▶ _To do_:
Could you print the entries below verbatim, starting at the line containing "Viewport: 1200px width, 503px" and ending at the last line of the entries? Leave the pictures out of your reply.

▶ _Extracted material_:
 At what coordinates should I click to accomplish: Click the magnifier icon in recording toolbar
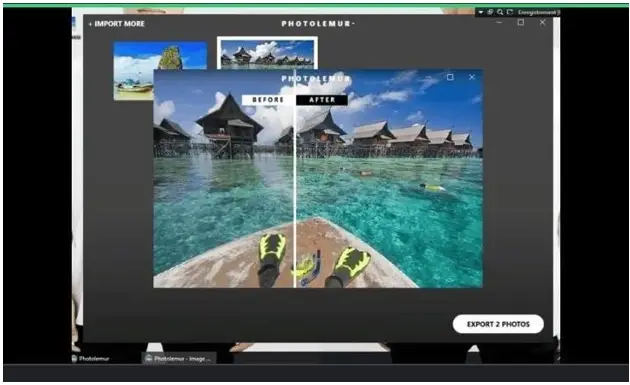(500, 12)
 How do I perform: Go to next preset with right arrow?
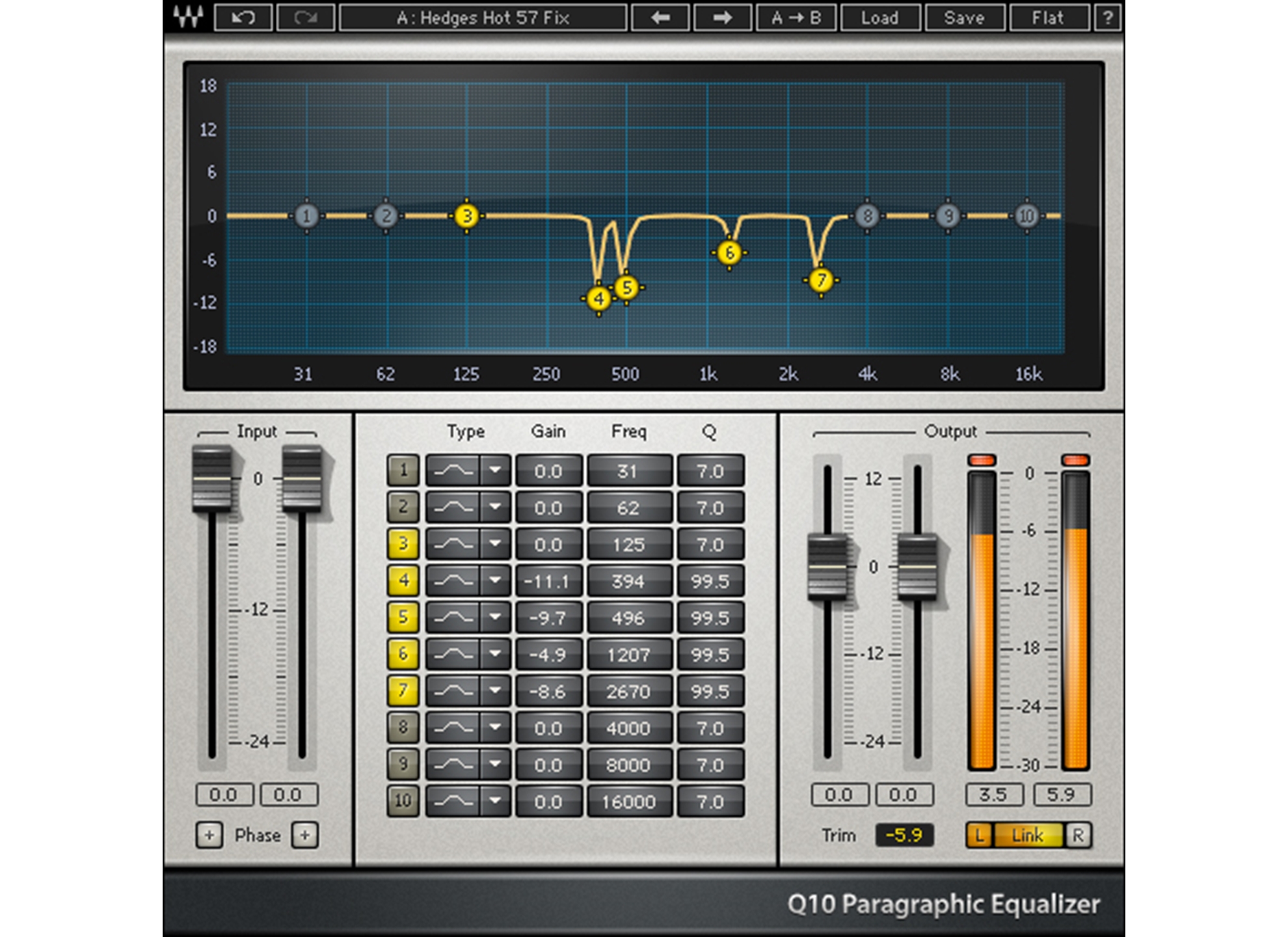point(722,18)
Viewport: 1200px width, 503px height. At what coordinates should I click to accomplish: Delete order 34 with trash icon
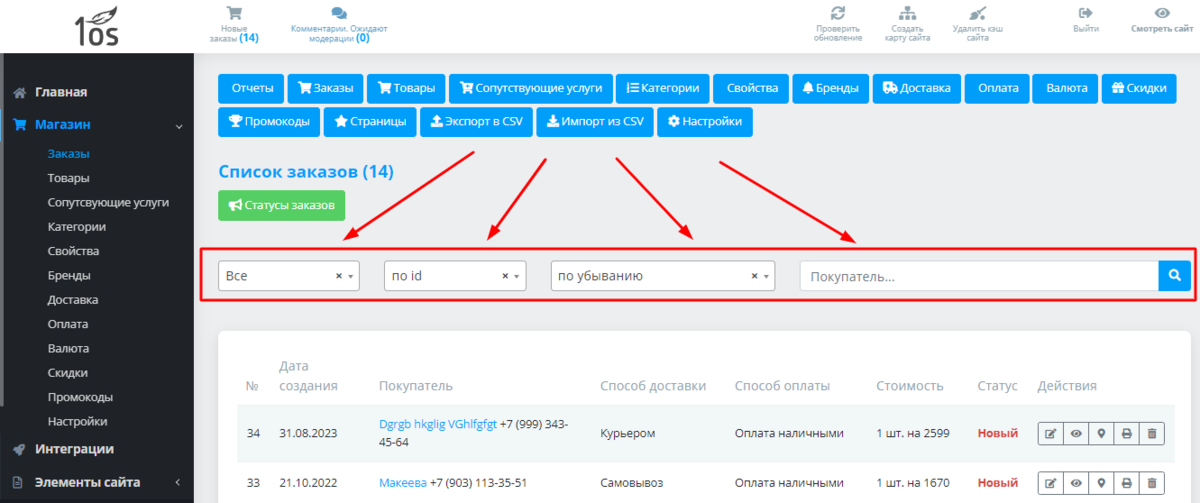pyautogui.click(x=1151, y=434)

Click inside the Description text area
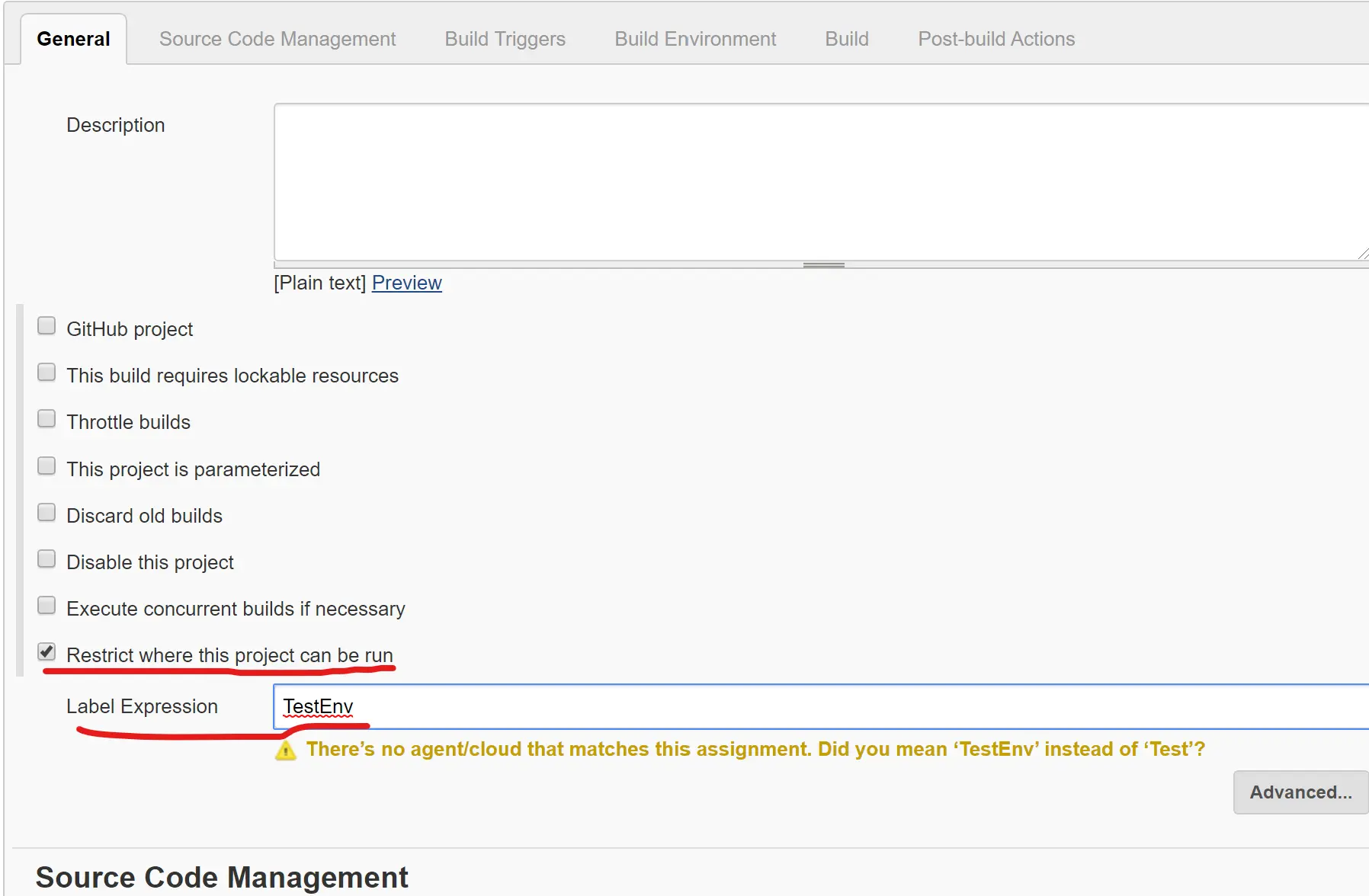[821, 182]
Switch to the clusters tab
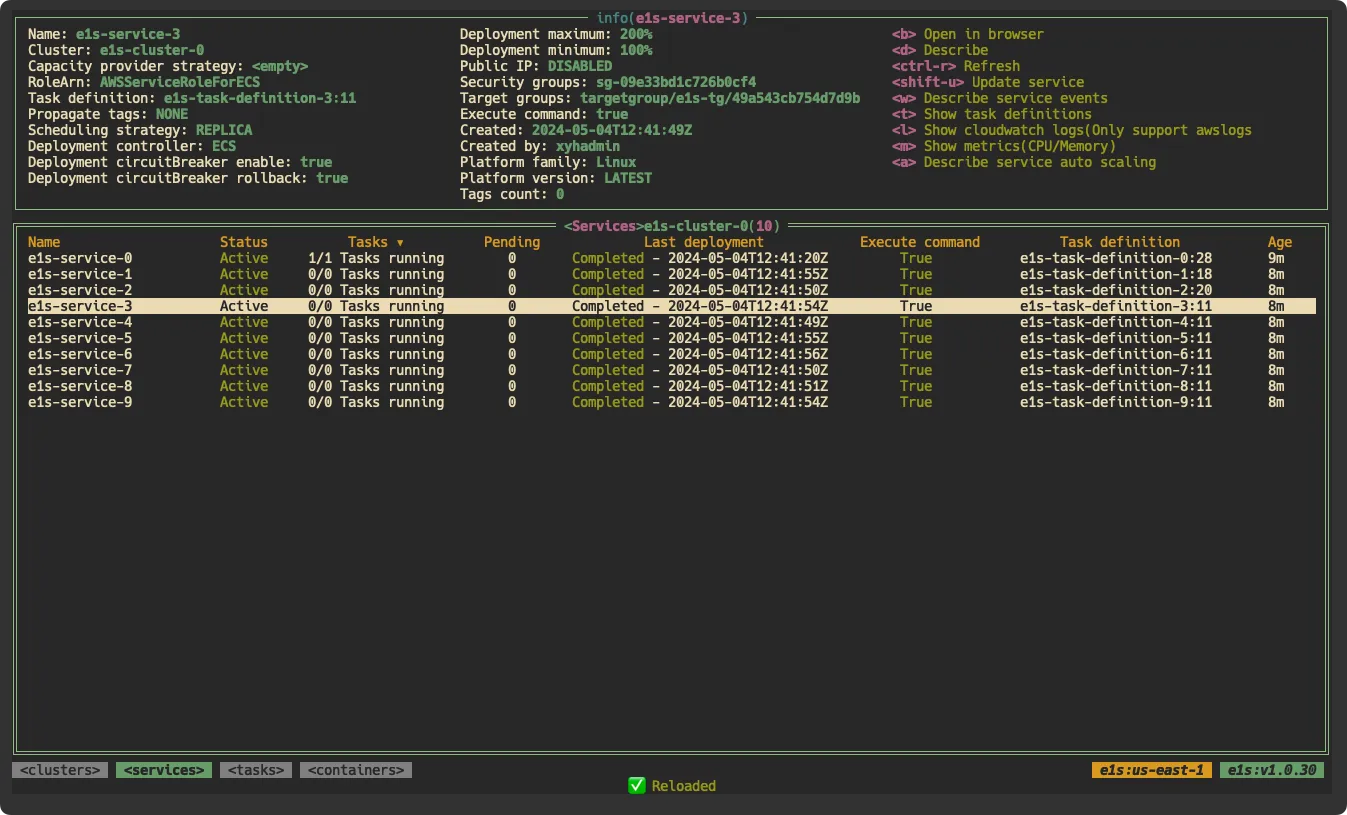 click(60, 770)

▶ _The solution_:
Viewport: 1200px width, 503px height. At what coordinates should I click to accomplish: Delete order 34 with trash icon
pyautogui.click(x=1151, y=434)

Click inside the Description text area
[821, 182]
Switch to the clusters tab
 click(60, 770)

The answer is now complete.